The size of the deposits became sizeable, so they invested a large portion in long-term bonds
earning approximately 1.56% for 10+ years. This saw positive gains for a while, as the 1.56%
the rate was above the deposit rates, but it quickly unfolded.

As interest rates increased, the amount Silicon Vally Bank paid to deposit holders grew to 4.50% per
year for start-ups. This was considerably beyond the 1.56% they were receiving on the
bonds. The assets they held in bonds also fell in value, creating a double hit.

In response, SVB tried to prop up their balance sheet by selling assets. People became
skittish and quickly withdrew their money, creating a classic bank run. SVB was left with no
liquidity and major losses, forcing them to default.

What are the salient points you need to know?

The major issues you should probably care about are below:

Do we hold any exposure to SVB in your portfolio? The bank was listed on the NASDAQ
stock exchange, so many investors had some minimal exposure to the bank via their U.S.
funds or exchange-traded funds. In our case, exposure is tiny and insignificant, so we don’t
expect a material impact directly from the SVB collapse.

Could this spread to other banks? For the majority of investors, this is the biggest question.
We’d argue that while the rapid rise in interest rates has caused some short-term losses for
the banking industry that are meaningful, they are better positioned to weather the

We also believe the regulatory response from the authorities has been quick, unified,
and substantive. In the short term, we’d not be surprised to see market volatility remain
elevated, reflecting the increased uncertainty around potential outcomes. Still, most banks
have much more diversified sources of funding and lend to a much wider range of industries.

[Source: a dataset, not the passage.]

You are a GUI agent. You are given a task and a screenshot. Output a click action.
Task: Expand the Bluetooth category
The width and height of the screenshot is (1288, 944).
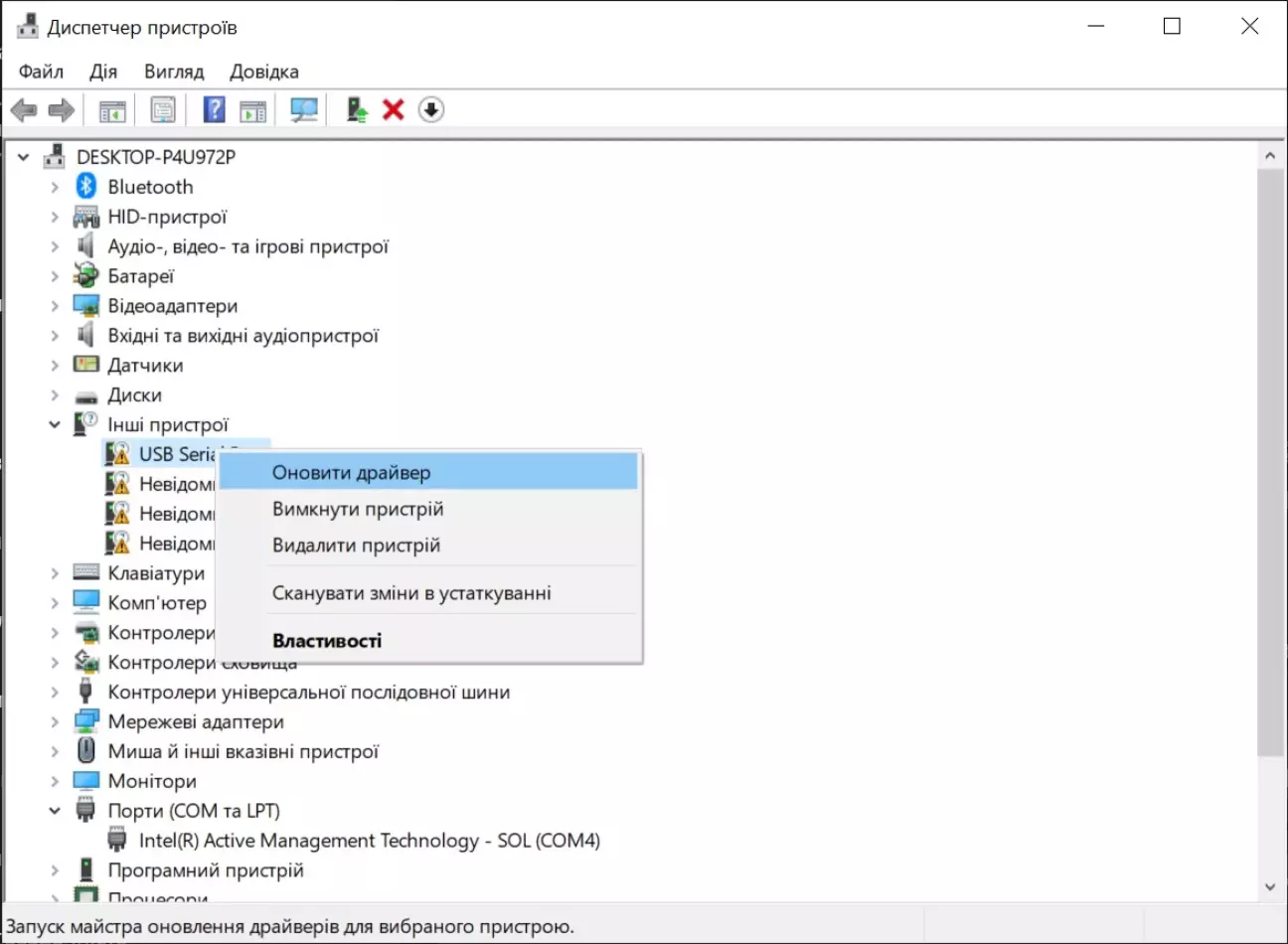[55, 187]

Is it isolated to technology and crypto-related businesses?

Not necessarily, but this industry is significantly more exposed, as many companies operate with negative cashflows that require ongoing funding. If the funding dries up, this can cause severe stress.

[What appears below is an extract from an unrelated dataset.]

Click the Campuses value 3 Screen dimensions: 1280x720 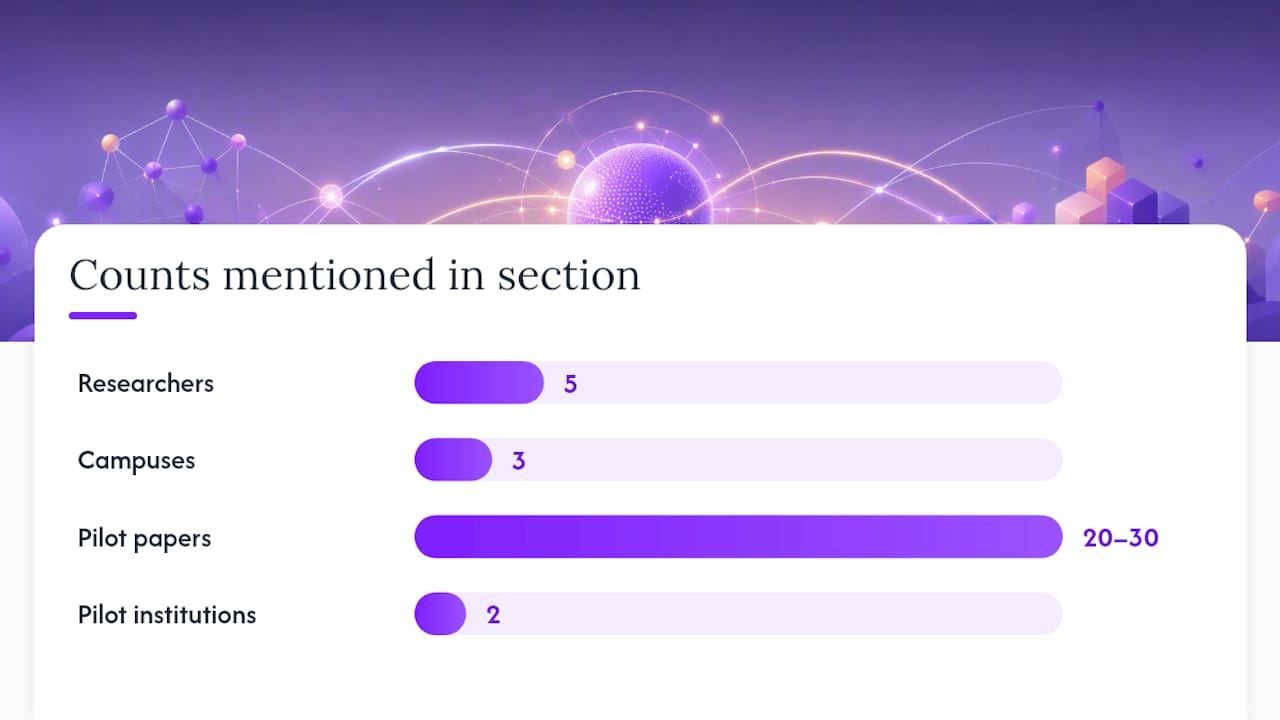coord(518,461)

Will taxpayer-funded bailouts occur?

The short answer is that we don’t know. Liquidity support is being offered to protect the bank’s customer base, but this has been part of the role of central bank authorities for many years and one with which they are familiar.

What portfolio actions make sense right now?

At the core, we hold a wide range of assets that are diversified by sector, and industry, and designed to navigate broad risk factors. As long-term and wisely-contrarian investors, this type of setup is one that we’d hope to begin finding opportunities, but it is worth remembering the risk taken.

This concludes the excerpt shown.